[start ARTICLE]

Sunday, January 25, 2009

The simple life

Paris Hilton had to find a friend, put on sunglasses, and drive for thousands of miles to find "The Simple Life." (Never watched the show, just saw a LOT of commercials a few years back.)

As for me, it's a little simpler: I just go home. I dig through thousands of pictures to find ONE hardly glamorous shot of me in sunglasses, and it happens to be me up in a tree. The walls of my house are all but bare, even after two years. I freely substitute bacon for proscuitto and romaine for arugula. My wardrobe consists of $6 solid color shirts from Target, not only because they are cheap but because they simply match everything! My house is just over 1000 square feet, and my one car is compact. Which is good, because even with so few feet to clean, I only manage to clean either one about every three months. I could go on...

I like to think that I have made my life simple like this on purpose.  No doubt, there is a bit of that at work. 

But then again, maybe it's just that I'm fairly lazy and a little bit poor*. Those both go a long ways to revealing my priorities I guess!

[end ARTICLE]

# THE TASKS
A. Rewrite the rows below as a numbered list with blank lines left out, starting at the first row and ending with the row that contains "(1106, 329)", both included.
B. Extend the blog post about living a simple life, picking up after its last sentence.

[start DATASET ENTRIES]

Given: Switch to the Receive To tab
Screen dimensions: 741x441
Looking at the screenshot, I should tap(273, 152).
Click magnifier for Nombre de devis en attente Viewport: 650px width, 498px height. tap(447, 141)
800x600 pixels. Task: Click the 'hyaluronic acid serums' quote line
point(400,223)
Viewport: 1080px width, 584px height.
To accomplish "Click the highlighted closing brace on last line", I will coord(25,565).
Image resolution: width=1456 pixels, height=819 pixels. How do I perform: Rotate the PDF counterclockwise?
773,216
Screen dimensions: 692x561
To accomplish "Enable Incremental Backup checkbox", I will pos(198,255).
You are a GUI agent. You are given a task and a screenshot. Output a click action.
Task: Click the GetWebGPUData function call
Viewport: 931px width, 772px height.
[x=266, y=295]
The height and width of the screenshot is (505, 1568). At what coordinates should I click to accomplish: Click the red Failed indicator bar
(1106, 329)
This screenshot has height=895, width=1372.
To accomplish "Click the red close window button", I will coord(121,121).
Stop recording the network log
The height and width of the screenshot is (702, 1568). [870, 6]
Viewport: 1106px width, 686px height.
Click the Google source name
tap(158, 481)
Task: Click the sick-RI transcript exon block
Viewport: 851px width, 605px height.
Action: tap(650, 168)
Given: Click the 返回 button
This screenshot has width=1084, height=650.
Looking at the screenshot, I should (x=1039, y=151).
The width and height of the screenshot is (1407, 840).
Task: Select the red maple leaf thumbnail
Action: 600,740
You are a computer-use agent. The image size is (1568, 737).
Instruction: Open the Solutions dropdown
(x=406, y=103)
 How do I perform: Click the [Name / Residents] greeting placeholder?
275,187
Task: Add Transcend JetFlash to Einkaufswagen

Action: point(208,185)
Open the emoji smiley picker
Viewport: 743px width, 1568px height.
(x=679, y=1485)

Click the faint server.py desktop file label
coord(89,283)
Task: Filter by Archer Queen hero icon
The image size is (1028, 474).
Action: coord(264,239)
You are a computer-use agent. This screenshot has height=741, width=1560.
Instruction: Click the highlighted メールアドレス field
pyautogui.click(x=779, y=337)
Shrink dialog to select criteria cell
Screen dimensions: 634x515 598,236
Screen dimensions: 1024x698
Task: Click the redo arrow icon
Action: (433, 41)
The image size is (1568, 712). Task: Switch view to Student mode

[end DATASET ENTRIES]

# ANSWERS PROVIDED
A.
1. Given: Switch to the Receive To tab
2. Screen dimensions: 741x441
3. Looking at the screenshot, I should tap(273, 152).
4. Click magnifier for Nombre de devis en attente Viewport: 650px width, 498px height. tap(447, 141)
5. 800x600 pixels. Task: Click the 'hyaluronic acid serums' quote line
6. point(400,223)
7. Viewport: 1080px width, 584px height.
8. To accomplish "Click the highlighted closing brace on last line", I will coord(25,565).
9. Image resolution: width=1456 pixels, height=819 pixels. How do I perform: Rotate the PDF counterclockwise?
10. 773,216
11. Screen dimensions: 692x561
12. To accomplish "Enable Incremental Backup checkbox", I will pos(198,255).
13. You are a GUI agent. You are given a task and a screenshot. Output a click action.
14. Task: Click the GetWebGPUData function call
15. Viewport: 931px width, 772px height.
16. [x=266, y=295]
17. The height and width of the screenshot is (505, 1568). At what coordinates should I click to accomplish: Click the red Failed indicator bar
18. (1106, 329)

B.
Are you lazy and poor (or just "living simply") too?!  Prove it!

* Poor being defined loosely as less than 185% of American poverty level, and richer than about 5.8 billion people in the world.

1 comment:

Don said...

Well, let’s see: you have more square footage than me, bought your first new car at a younger age, graduated college at a younger age, and have enjoyed better family vacations earlier in life than I did. Now who was the poor one?

(Maybe neither. Maybe our priorities are echoed here: “… give me neither poverty nor riches…”)

I am far from exploiting my maximum earning potential. That’s true, but does that make me lazy? (No. Just not driven by dollars.)

Perhaps living the simple life is more about contentment than it is economic definition.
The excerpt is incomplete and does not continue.